Erlang as a binary sed #howto
Thu 17 Dec 03:31:19 GMT 2020
I got my hands on a cute little CTF artefact, a file named AnExtraBitForEveryByte.
Its hexdump didn't look too promising (to me, since I'm not too experienced in CTFs):
00000000 19 b6 61 ce e9 06 46 2c d8 39 cd 87 2a d6 19 98 |..a...F,.9..*...|
00000010 b3 5a c5 8e 5c 4b 70 e4 c6 c5 6b 06 4d 19 61 c6 |.Z..\Kp...k.M.a.|
00000020 c5 93 06 0c 19 0a |......|
00000026
My first hypothesis was that to get ASCII from it, I should either drop last bit or first bit of every byte.
I lost a metric ton of time trying to use hex editors to do anything meaningful, and my verdict is the following:
hex editors are just interactive hex viewers.
Furthermore, many of them were crashing during usage, causing even more rage. Sadly I didn't document the worst offenders, but I remember bless hex editor outright not launching, wxhex crashing, Gnome being just bad.
Gladly, that wasn't my first rodeo when it comes to working with binary data. I've implemented a full Bitcoin blockchain parser from scratch in 2013 and I did it... (you can guess it if you know me at all)... using BEAM languages.
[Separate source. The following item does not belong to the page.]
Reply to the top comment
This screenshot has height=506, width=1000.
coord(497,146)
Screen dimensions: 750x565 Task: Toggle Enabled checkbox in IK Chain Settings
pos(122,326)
So I figured I'd spin trusty Erlang virtual machine and let it do hex editting.
Anatomy of Erlang bitstrings
Erlang bitstrings are very flexible, but 99.9999999% of real world usecases will be covered by
- X:BitSize syntax.
Which as expression (RHS) means “take X” and span it over “BitSize” bits, and as a pattern (LHS) means “match BitSize bits to X, if X is value” or “bind BitSize bits to the X if X is identifier”.
- Bys/binary syntax.
Which as expression inserts bytes into a binary variable, and as a pattern is an equivalent of binding the tail of a list.
- Bis/bitstring syntax.
This is a somewhat overlooked syntax that does the same thing as /binary except it has a per-bit granularity instead of per-byte.
- <<...>> syntax. To use three syntaxes above, you must enclose statements in double-triangle-brackets. For example Pad5 = <<0:5>>.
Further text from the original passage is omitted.